Ce qui suit est un genre de conte à l’envers. En prose
et non en vers.
Qu’aux enfants on ne racontera pas.
Jadis, dans nos livres
d’histoires, la fée changeait les crapauds et les grenouilles en Princes
Charmants et en Princesses. La belle époque du recyclage !
Oui, mais c’était
autrefois, il y a bien longtemps, quand régnaient encore les rois. Et que les
fées ne craignaient pas de mouiller la chemise.
Dans le récit qui va suivre
– très prochainement, je rassure les
impatients – la fée qui n’est pas une
sorcière (un peu quand même) n’est pas bonne, du tout. Elle refuse la
concurrence, nulle ne doit être plus belle qu’elle ; un très vilain
caractère, jalouse et colérique. Personne n’aurait eu idée, même en ces temps
reculés où on ne s’embarrassait pas de préjugés, de l’embrasser sur la bouche
ou la serrer tendrement dans ses bras. La dite fée ne l’aurait ni admis ni
permis. Ni bisou, ni bibi, nenni.
Avec sagesse et par
prudence – le fameux principe de
précaution - on l’évitait.
Pour faciliter la suite,
cette maléfique, nommons-la : Fée-Pas-De-Quartier.
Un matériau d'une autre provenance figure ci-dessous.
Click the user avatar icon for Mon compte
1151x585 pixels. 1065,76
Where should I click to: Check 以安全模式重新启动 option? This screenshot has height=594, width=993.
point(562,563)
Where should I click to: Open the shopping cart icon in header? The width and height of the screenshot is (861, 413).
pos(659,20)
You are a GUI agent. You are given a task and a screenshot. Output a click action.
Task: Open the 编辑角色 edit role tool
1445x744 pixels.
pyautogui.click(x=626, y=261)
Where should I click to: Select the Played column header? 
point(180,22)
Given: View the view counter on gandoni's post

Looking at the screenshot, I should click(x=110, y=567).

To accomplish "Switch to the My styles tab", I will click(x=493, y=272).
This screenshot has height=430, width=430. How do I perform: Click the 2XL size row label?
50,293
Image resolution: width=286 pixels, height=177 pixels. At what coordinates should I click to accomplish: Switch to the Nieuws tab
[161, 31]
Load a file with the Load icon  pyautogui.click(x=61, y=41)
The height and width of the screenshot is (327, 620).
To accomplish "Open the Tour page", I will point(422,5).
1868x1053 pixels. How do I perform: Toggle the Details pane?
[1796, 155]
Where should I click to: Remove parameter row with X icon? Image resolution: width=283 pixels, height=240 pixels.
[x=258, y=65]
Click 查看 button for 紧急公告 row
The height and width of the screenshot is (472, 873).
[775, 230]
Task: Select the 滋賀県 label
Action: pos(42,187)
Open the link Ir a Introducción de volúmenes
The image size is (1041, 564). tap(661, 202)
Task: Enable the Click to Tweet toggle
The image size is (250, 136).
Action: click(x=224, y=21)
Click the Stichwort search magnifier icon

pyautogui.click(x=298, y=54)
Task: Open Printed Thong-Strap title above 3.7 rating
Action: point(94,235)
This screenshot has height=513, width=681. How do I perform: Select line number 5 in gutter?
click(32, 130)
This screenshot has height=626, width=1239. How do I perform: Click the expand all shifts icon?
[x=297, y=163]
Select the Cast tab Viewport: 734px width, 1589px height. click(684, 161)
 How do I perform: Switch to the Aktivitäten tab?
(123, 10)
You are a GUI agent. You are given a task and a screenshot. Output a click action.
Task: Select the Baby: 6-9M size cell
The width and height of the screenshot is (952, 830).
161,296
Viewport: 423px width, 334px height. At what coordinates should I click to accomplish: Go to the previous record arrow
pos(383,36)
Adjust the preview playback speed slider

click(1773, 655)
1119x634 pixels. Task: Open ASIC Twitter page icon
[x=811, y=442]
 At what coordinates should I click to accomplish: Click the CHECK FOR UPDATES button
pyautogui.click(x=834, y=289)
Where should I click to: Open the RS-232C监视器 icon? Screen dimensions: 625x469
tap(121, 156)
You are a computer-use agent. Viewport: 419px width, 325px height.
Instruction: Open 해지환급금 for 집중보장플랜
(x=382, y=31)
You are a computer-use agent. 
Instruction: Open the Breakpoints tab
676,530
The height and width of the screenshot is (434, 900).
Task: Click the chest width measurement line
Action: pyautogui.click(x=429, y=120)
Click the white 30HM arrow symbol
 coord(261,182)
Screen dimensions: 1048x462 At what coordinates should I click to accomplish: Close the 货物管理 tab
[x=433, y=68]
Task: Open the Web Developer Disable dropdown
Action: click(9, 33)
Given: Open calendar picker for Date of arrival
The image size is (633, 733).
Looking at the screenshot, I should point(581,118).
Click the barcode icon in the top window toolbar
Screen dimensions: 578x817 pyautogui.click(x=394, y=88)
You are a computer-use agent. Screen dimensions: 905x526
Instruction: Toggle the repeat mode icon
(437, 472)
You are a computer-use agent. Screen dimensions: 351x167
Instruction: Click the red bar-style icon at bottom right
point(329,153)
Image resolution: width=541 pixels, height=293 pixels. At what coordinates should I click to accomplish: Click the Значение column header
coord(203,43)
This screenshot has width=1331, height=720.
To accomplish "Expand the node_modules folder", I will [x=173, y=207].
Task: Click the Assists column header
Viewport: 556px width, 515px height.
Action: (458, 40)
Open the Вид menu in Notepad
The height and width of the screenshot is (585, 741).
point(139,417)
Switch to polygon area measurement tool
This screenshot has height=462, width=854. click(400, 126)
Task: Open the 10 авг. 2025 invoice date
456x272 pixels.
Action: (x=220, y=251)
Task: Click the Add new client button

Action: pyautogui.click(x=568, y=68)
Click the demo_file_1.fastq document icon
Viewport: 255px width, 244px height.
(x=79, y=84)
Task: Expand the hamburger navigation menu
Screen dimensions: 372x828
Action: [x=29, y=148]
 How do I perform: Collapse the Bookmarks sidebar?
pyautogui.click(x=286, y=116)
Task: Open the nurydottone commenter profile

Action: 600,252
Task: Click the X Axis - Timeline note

Et par commodité, afin
de gagner un temps qui à tous est précieux : FPDQ. Comme plus tard, DSK et NKM.
CQFD.
Un jour, FPDQ (voir plus haut) se
baladant dans les bois, croisa une ravissante créature (naturellement il
s’agissait d’une jeune femme de haut rang, une princesse en recherche de
fraises des bois) si belle qu’aussitôt elle tempêta devant tant d’impertinence
en sa présence :
« C’est me faire
grave affront et bien grand tort ! » s’exclama-t-elle, furibarde.
Sa baguette pliante ou
coulissante – on ne le sait pas exactement - de chez Bricorama, déplia et
dégaina. Et la juvénile innocente beauté profondément dans sa chair toucha.
Dans le bois et sur le champ, elle décida de changer la jeunette en une laide
bestiole. Crapaud ou grenouille. Oust, vers les étangs et les mares.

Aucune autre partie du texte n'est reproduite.